Calling it a "sample" worried me. In what way is it a sample? Is it complete? Does that list even correlate to the list of features correctly? I intended to find out, and I started by running it on a clean Windows Server 2012 R2 + SQL Server 2016 (Database Engine + MDS).

Preparing a component list for comparison

To generate my own list of features based on the documentation I did some of the text processing in PowerShell.

  • Getting a list of possible components.

    Part of the confusion with MDS prerequisities is that it's split into two sections of Roles and Features and some of them have the same names. The default output of the Get-WindowsFeature cmdlet doesn't show you this column, and if you include it, this then breaks the indented formatting. So I rolled my own like this:

    Get-WindowsFeature | Select @{n="DisplayName"; e={(" " * (($_.Depth - 1) * 4)) + "[ ] " + $_.DisplayName}}, Name, FeatureType | Format-Table -AutoSize | Clip
    

  • After this I put it into the PowerShell ISE and started marking items from the Microsoft documentation with an [X].

  • Then I paste it back into a PowerShell variable and use RegEx to bring out the middle column, and then join it all together into a comma-separated list.

    $data = "..."
    (($data -split [Environment]::NewLine | Where { $_ -like "*X] *" } | %{ $_.Trim() -match ".*?  (.*)  .*" | Out-Null; $Matches[1].Trim()}) -join ", " | Clip
    
  • This all results in a full list of what is required to install based on their documentation. The end result which I installed on a second clean server same as above:

    Install-WindowsFeature Web-Server, Web-WebServer, Web-Common-Http, Web-Default-Doc, Web-Dir-Browsing, Web-Http-Errors, Web-Static-Content, Web-Health, Web-Http-Logging, Web-Request-Monitor, Web-Performance, Web-Stat-Compression, Web-Dyn-Compression, Web-Security, Web-Filtering, Web-Windows-Auth, Web-App-Dev, Web-Net-Ext, Web-Net-Ext45, Web-Asp-Net, Web-Asp-Net45, Web-ISAPI-Ext, Web-ISAPI-Filter, Web-Mgmt-Tools, Web-Mgmt-Console, NET-Framework-Core, NET-Framework-45-Features, NET-Framework-45-ASPNET, NET-WCF-Services45, NET-WCF-HTTP-Activation45, NET-WCF-TCP-PortSharing45, WAS, WAS-Process-Model, WAS-NET-Environment, WAS-Config-APIs -Source D:\sources\sxs
    
  • The final step was to get the output of each node and compare the list of installed features.

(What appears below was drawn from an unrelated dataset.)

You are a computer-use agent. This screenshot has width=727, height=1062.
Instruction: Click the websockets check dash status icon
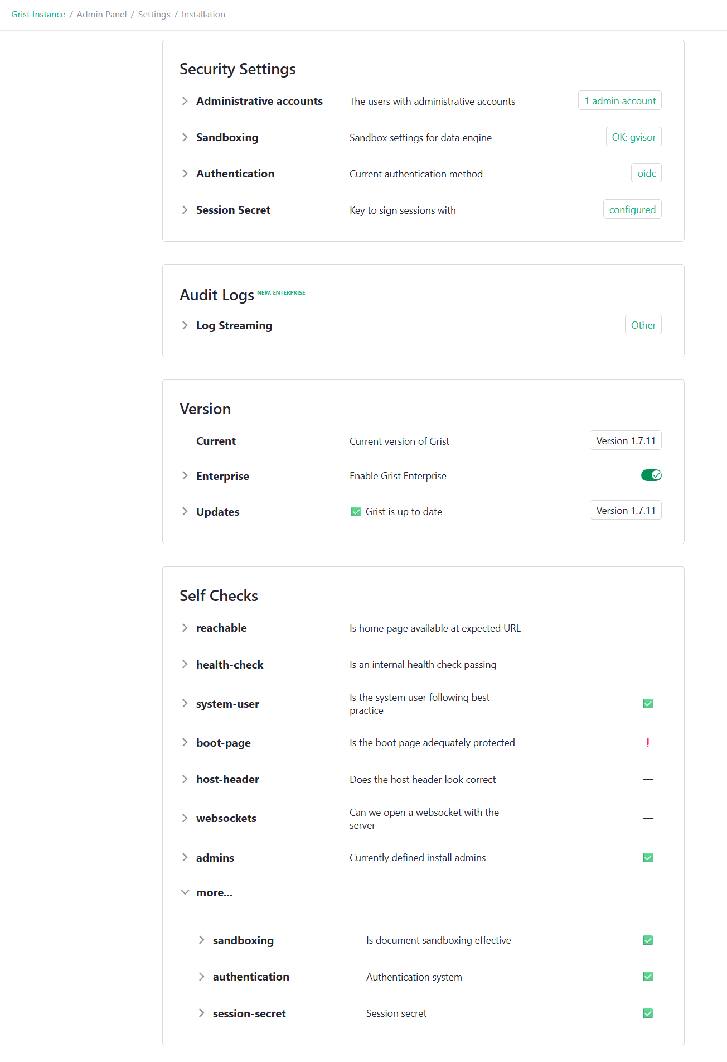[x=648, y=819]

    $a = Get-WindowsFeature | Clip # Node 1
    $b = Get-WindowsFeature | Out-String # Node 2
    Compare-Object ($a -split [Environment]::NewLine) ($b -split [Environment]::NewLine) | Format-Table -AutoSize
    

Conclusion

Microsoft's list of MDS prerequisites doesn't match their PowerShell installation script "sample".

  • The sample installs the Application Server component which is not listed in the requirements.
  • The sample installs the Application Server NET 4.5 component even though it's not in the requirements (it lists .NET Framework 4.5 Advanced Services, but a look through other versions of the OS would indicate that this is the plain .NET Framework 4.5 Features category; I suspect someone misread this as "Application Services").
  • The sample installs additional "Application Development" components that are not listed in the requirements.
  • The sample doesn't install the recommended Dynamic Content Compression component.

I feel a little dead inside spending hours investigating this, and frankly I think unnecessarily poor documentation is not cool and wastes all of our time.

Now that we know the discrepancy exists, pick whichever script is your poison, cross your fingers and hope for the best.